YOUR TASK. According to the food preservation text, for how long can freeze drying preserve home grown food?

TEXT PROVIDED.
Segment Open

See All: Food Preservation
Preserve Your Harvest For 25+ Years…
Preserve your home grown produce, create the perfect emergency food supply, make camping meals and healthy snacks. Unlike other methods of food preservation, freeze drying does not shrink or toughen food. It retains flavor, color, locks in nutrition, and allows you to preserve your home grown food for as long as 25+ years. Find out more here…
Learn How To Freeze Dry Like A Pro!
“I’ve just started growing my own veggies and fruits and this year I had a bumper crop of tomatoes and apples. I’m looking to store food ahead of time, especially since buying in bulk works better for my family. I’d love to vacuum seal, but have no idea where to start—plus I plan to do a LOT, so I need tips on handling bulk quantities. What should I know about vacuum sealing food long-term, and how do I make sure everything stays fresh? I’m hoping to store things for maybe a year or more without problems.” Thanks, Amanda, Ontario, Canada.
How Do I Vacuum Seal Food In Bulk For Long Term Storage?
Amanda, this is such a fantastic question, and oh boy, do I get where you’re coming from! There’s nothing quite like the satisfaction of storing homegrown produce, especially when it’s a whole lot (and maybe even a little overwhelming!). Vacuum sealing is my go-to method for long-term food storage. When done right, it keeps food fresh for months, or even years, and it’s perfect for bulk storage. Let’s walk through everything you need to know, one step at a time.

Segment Closed

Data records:
Segment Open

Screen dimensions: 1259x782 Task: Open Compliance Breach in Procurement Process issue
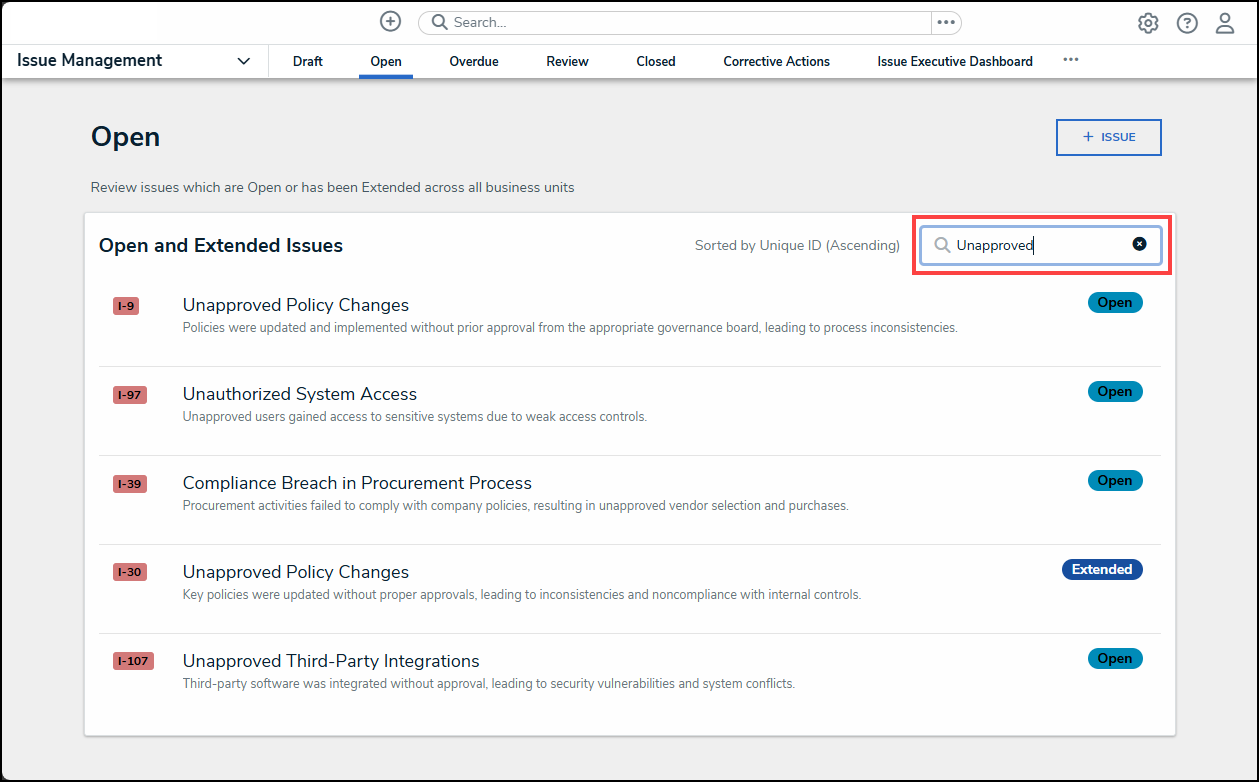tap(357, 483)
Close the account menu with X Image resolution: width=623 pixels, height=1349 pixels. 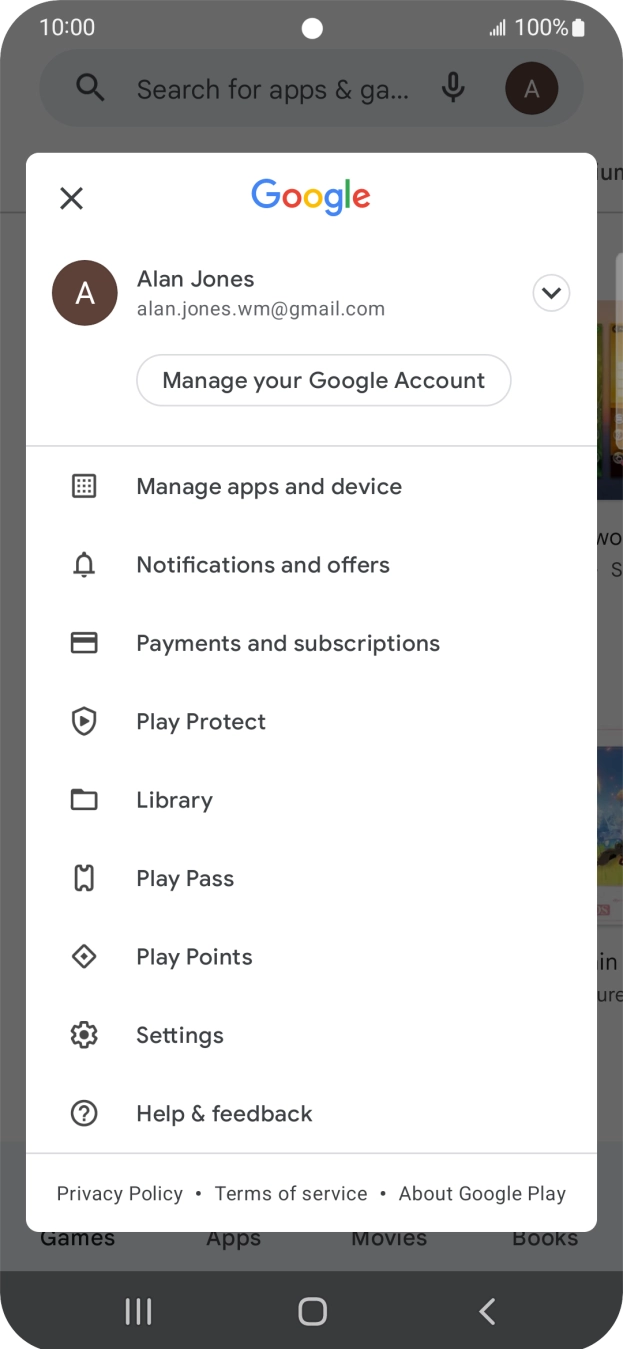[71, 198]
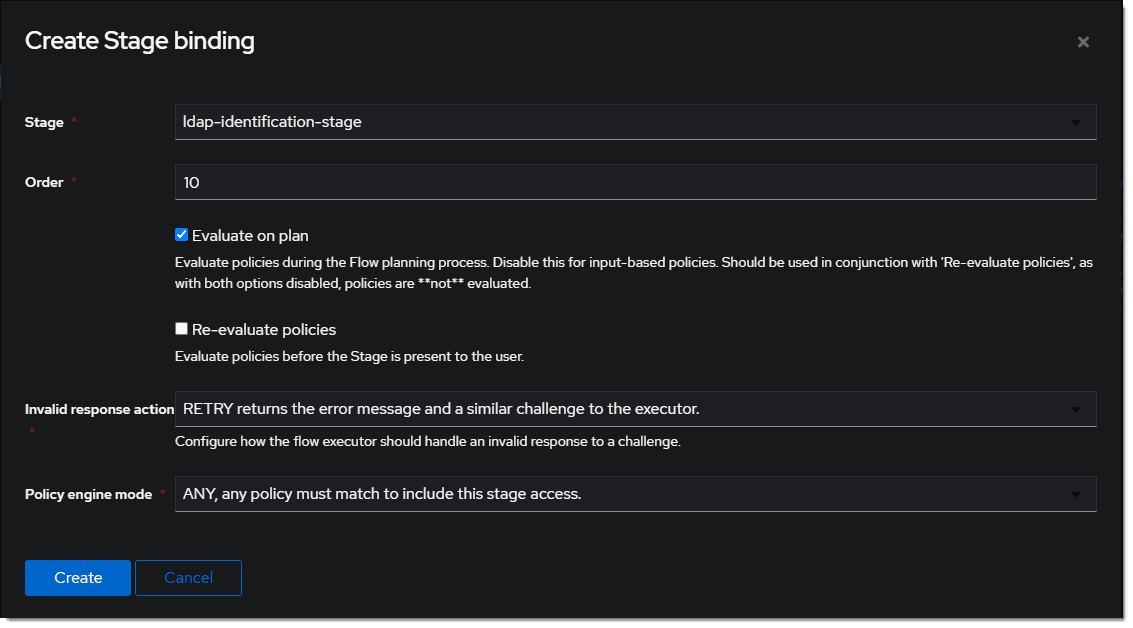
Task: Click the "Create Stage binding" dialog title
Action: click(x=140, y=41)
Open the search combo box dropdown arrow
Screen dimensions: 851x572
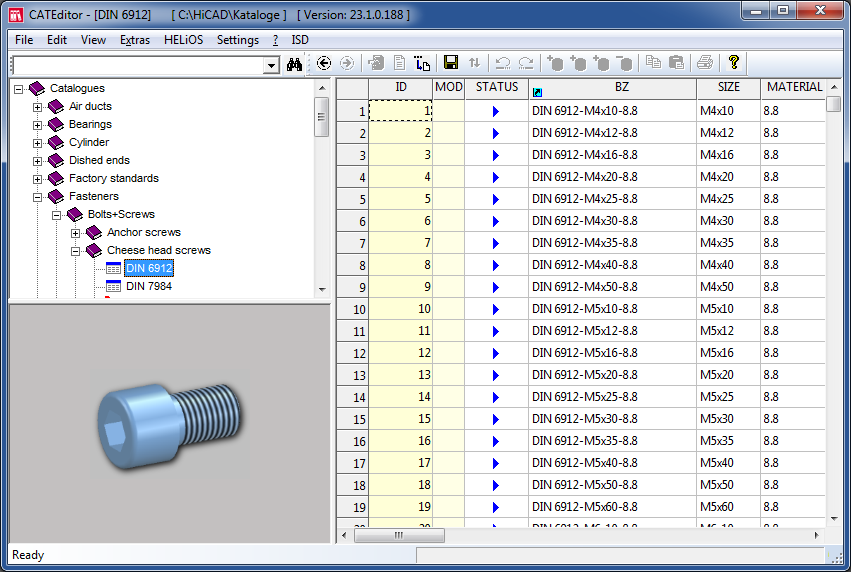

Segment Closed

EXPECTED ANSWER. For as long as 25+ years.